また,この米ソ首脳会談における合意に基づき,88年5月29日~6月2日にレーガン大統領は訪ソし,4回目の米ソ首脳会談を行った。
これらの首脳会談及びその準備のための数次にわたる外相会談を通じ,軍縮・軍備管理,人権,地域紛争及び二国間関係の各分野である程度の進展をみせ,上記1NF全廃条約の他に,アフガン紛争に関するジュネーヴ協定の合意(後述)をみた。しかし期待された戦略核兵器50%削減の軍備管理問題その他の懸案問題では実質的な進展をみず,成果を得るには至らなかった。

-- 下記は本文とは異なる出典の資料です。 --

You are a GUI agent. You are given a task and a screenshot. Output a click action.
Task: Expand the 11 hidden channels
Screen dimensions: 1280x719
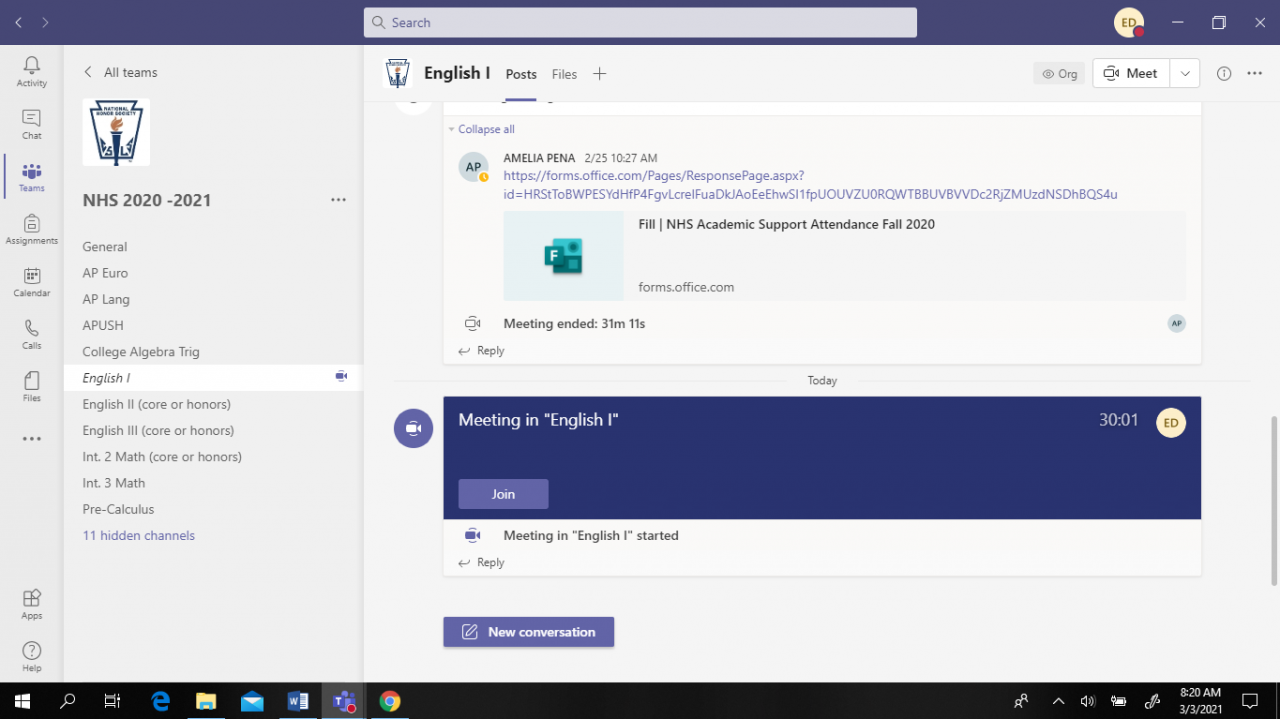click(138, 536)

西欧諸国に対しては,ソ連は「欧州の共通の家」の呼びかけの下に西欧への親近の姿勢をみせつつ,INF全廃条約締結後は,シュトラウス西独キリスト教社会同盟党首の訪ソ(87年12月),ルイシコフ首相のスウェーデン,ノールウェー訪問(88年1月),シェヴァルナツゼ外相の西独,スペイン訪問(1月),ハウ英外相の訪ソ(2月),シェヴァルナッゼ外相の訪米よりの帰途のポルトガル訪問(3月),ゲンシャー西独外相の訪ソ(7月)等の機会をとらえて,NATOに対するワルシャワ条約機構軍の通常兵器の優位を背景に,欧州の非核化並びに米欧分断を目指す平和攻勢を強め,他方,ココム規制の緩和等を訴えて西側諸国との経済協力の推進を図っている。
(ii) 対東欧関係
ゴルバチョフ書記長は,87年4月にチェッコスロヴァキア,5月にルーマニア,88年7月にポーランドを訪問し,またベルリンにおけるワルシャワ条約機構政治諮問委定例会議(87年5月),革命70周年記念集会(11月,モスクワ),さらにINF条約締結後のベルリンにおけるワルシャワ条約加盟国首脳会議(12月),ワルシャワにおけるワルシャワ条約機構政治諮問委定例会議(88年7月)の機会等に各国首脳との会談を重ね,ソ連の外交及び内政に関し東欧各国の理解を求め,東欧陣営の結束を図っている。なお,ゴルバチョフ書記長は,88年3月,ユーゴースラヴィアを訪問し,ベオグラード宣言(55年)及びモスクワ宣言(56年)の諸原則を再確認する新しい宣言を発表した。
(iii) 対アジア関係
中ソ間では,貿易・経済,人的・文化交流等種々の実務的分野での関係拡大の傾向がみられ,87年2月,9年ぶりに再開された次官級国境交渉は,8月には第2回交渉が北京で開催され,専門家による作業部会の設立について合意した。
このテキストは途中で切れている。